Brexit and Northern Ireland – Economics and customs issues
Matters of economics and the customs checks required under EU law at borders will inevitably prolong and complicate any resolution of the Northern Ireland border issue and may have ramifications for the movement of people.
- 38% of Northern Ireland’s exports are sent to the Republic of Ireland
- £13.6bn worth of goods exported to the Republic of Ireland from Great Britain in 2016
- £9.1bn worth of goods exported to Great Britain from the Republic of Ireland in 2016
- £10.7bn worth of goods from Northern Ireland were sold in Great Britain in 2015
- £2.7bn worth of goods from Northern Ireland were exported to the Republic of Ireland in 2015
As part of the position papers published on 21 August 2017, the Government proposed either a ‘new customs partnership’ or a ‘highly streamlined customs arrangement’ post-2019.

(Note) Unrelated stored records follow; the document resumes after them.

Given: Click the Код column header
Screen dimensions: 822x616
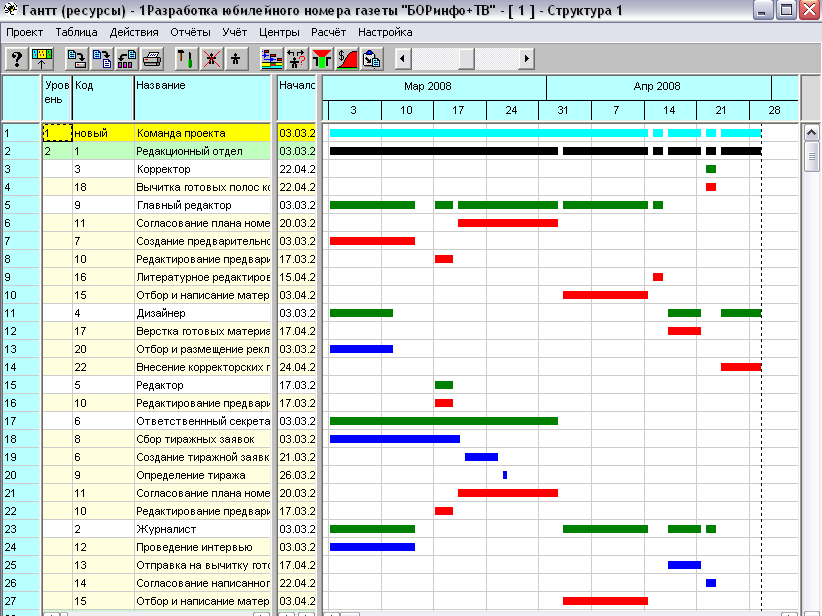Looking at the screenshot, I should (x=103, y=98).
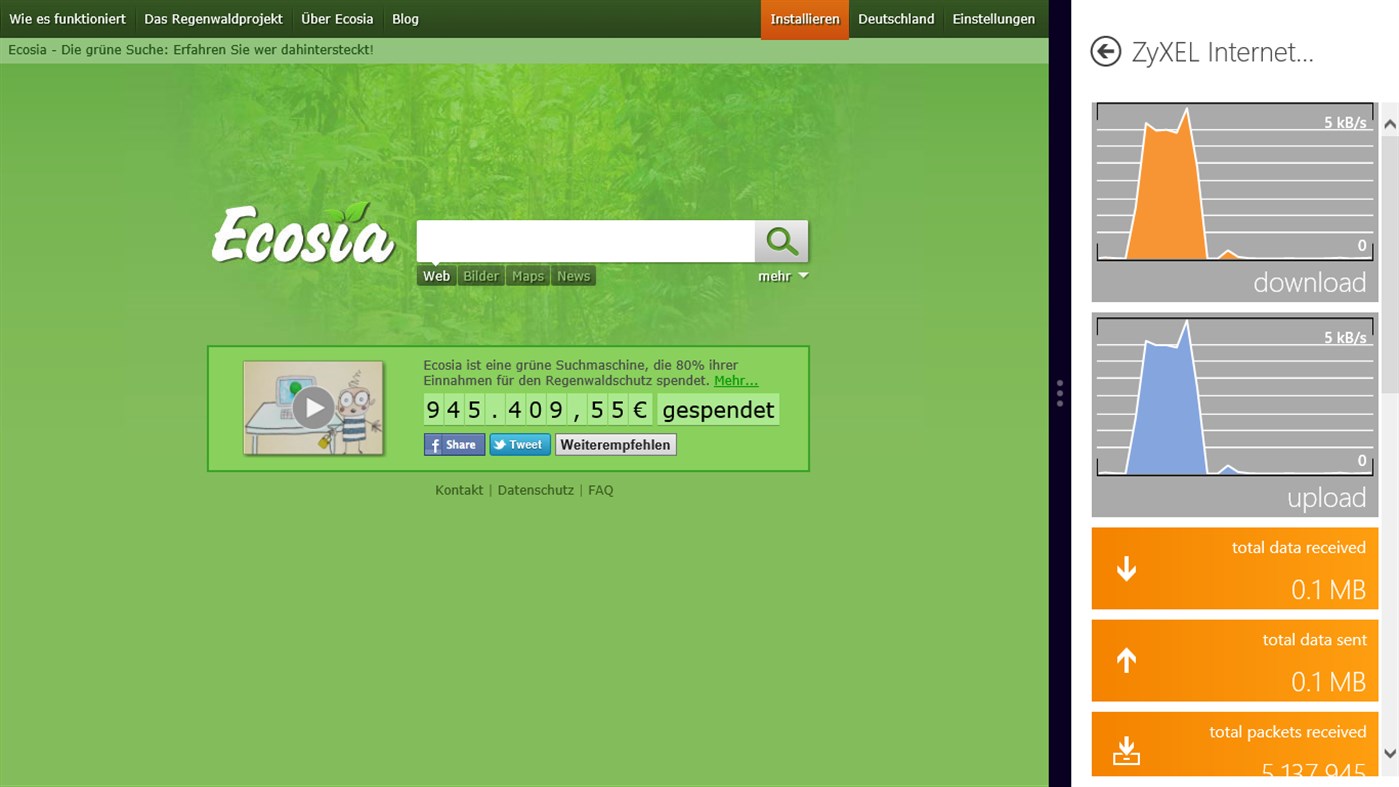Click the Datenschutz footer link
1399x787 pixels.
535,490
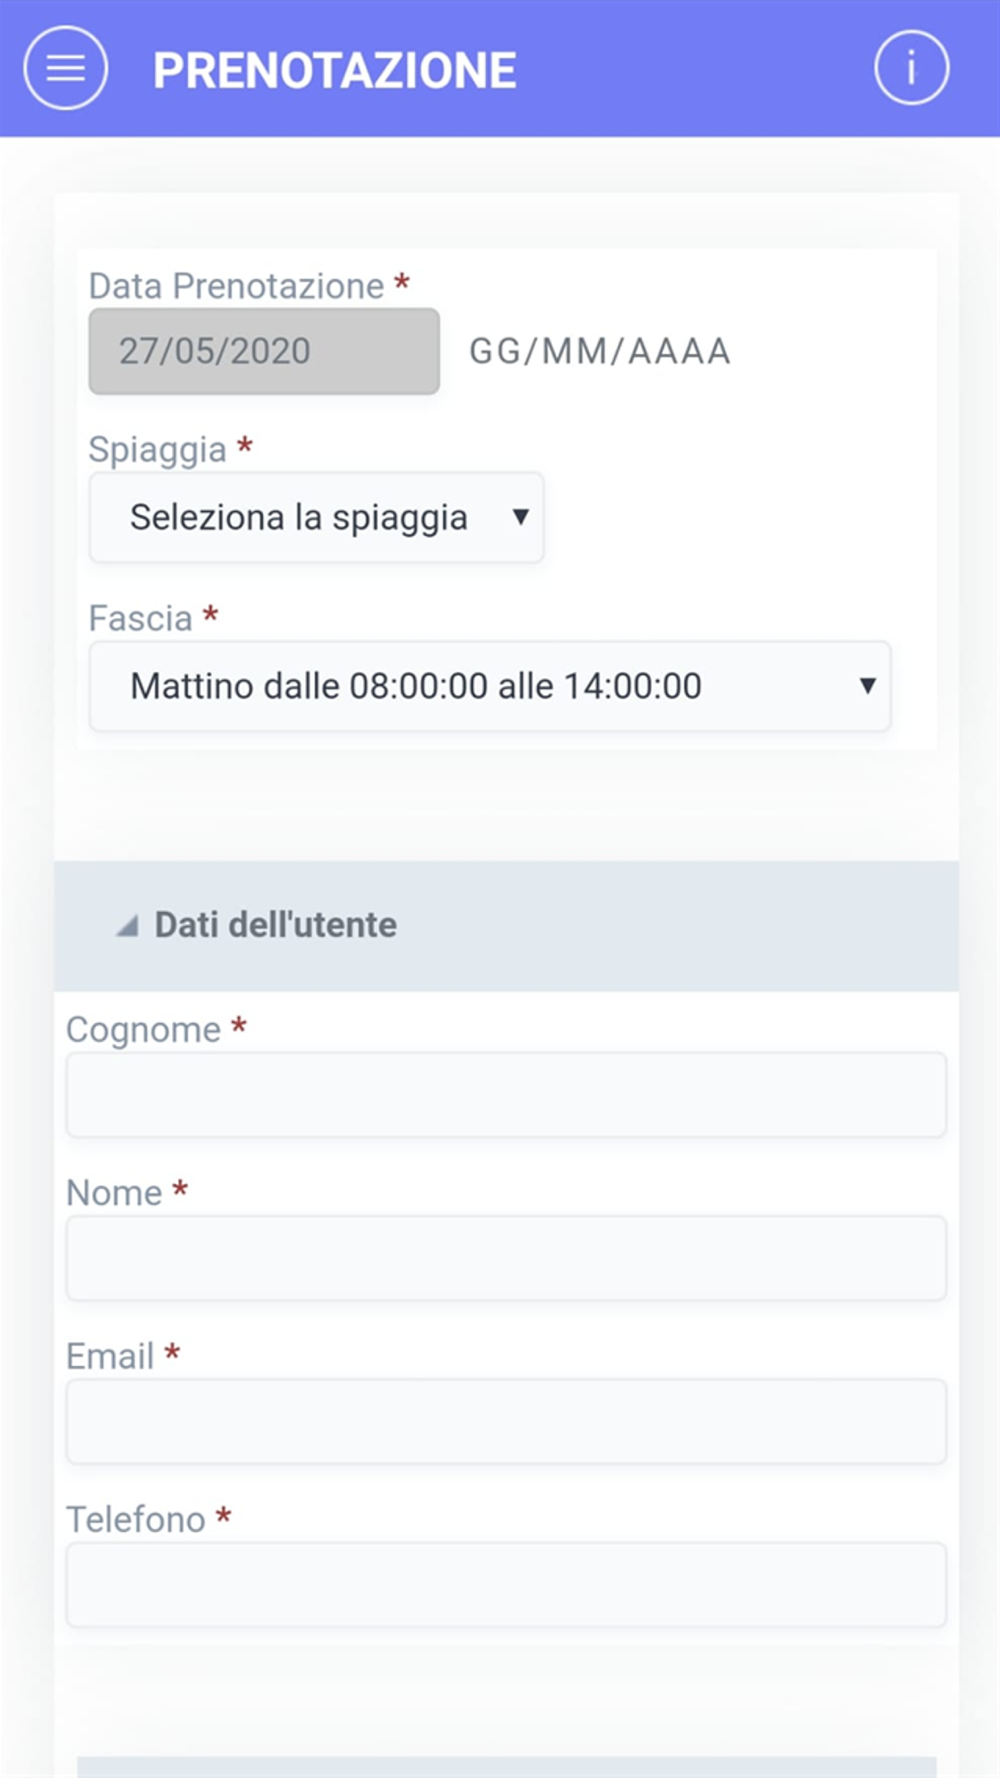
Task: Focus the Nome input field
Action: pyautogui.click(x=506, y=1258)
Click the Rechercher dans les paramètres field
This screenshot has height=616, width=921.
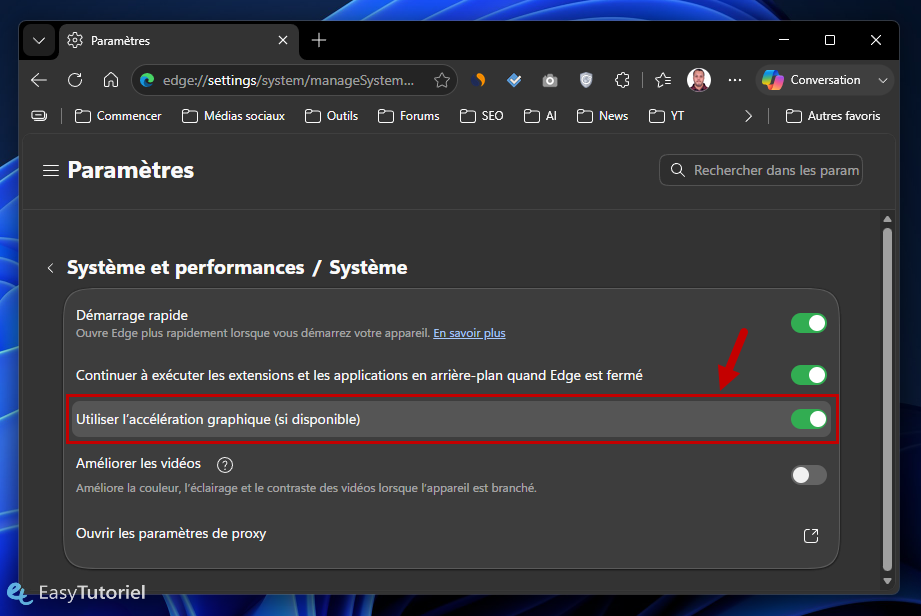pyautogui.click(x=761, y=170)
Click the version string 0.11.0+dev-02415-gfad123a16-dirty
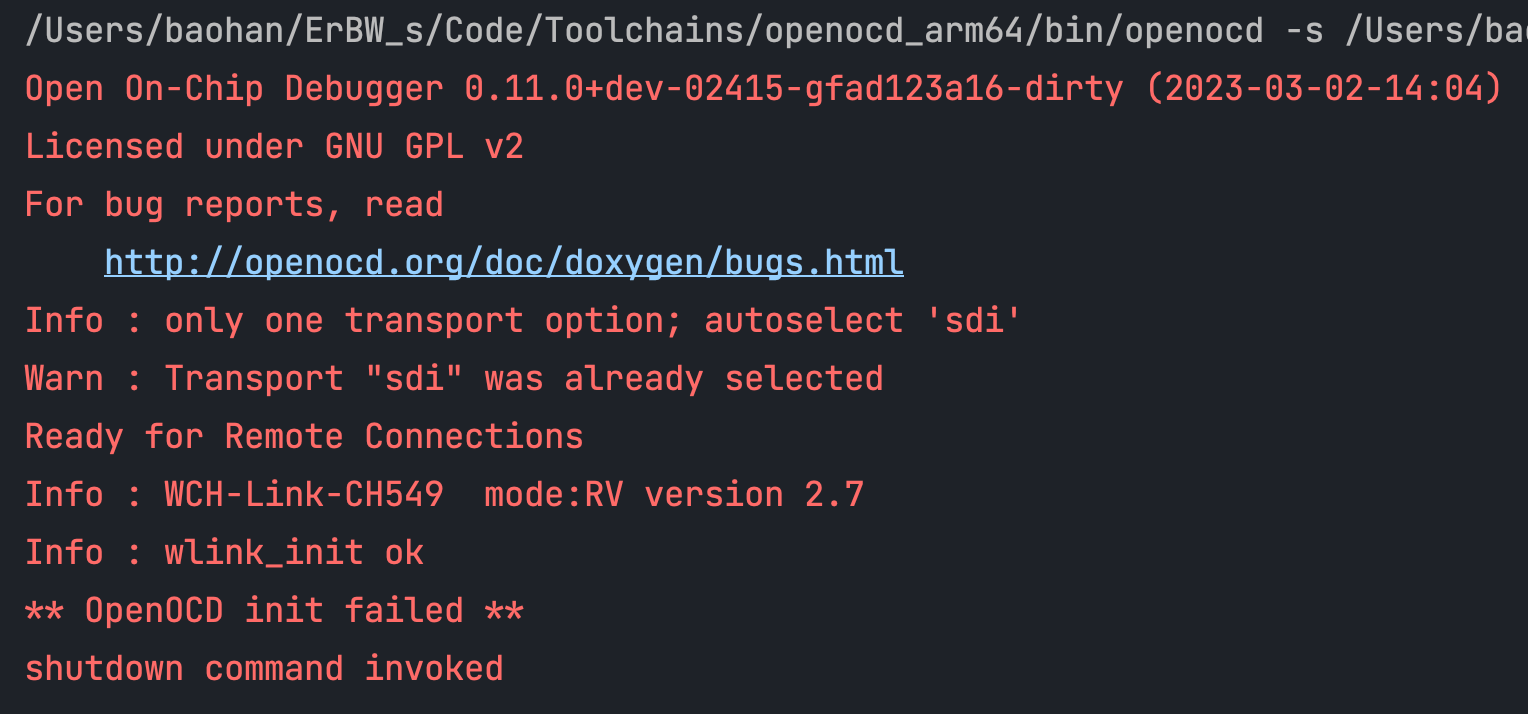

The partnership model proposes moving towards no border at all with the EU, and various options were put forward as part of a streamlined arrangement but the paper is light on the detail of how it would work in practice. The idea of a customs border in the Irish Sea, which had been proposed by some Irish government officials, was dismissed.
The Irish Government and Sinn Féin representatives are critical of the British Government’s customs proposals, with Sinn Féin calling them ‘delusional’.
Click here to read the full Brexit and Northern Ireland briefing series.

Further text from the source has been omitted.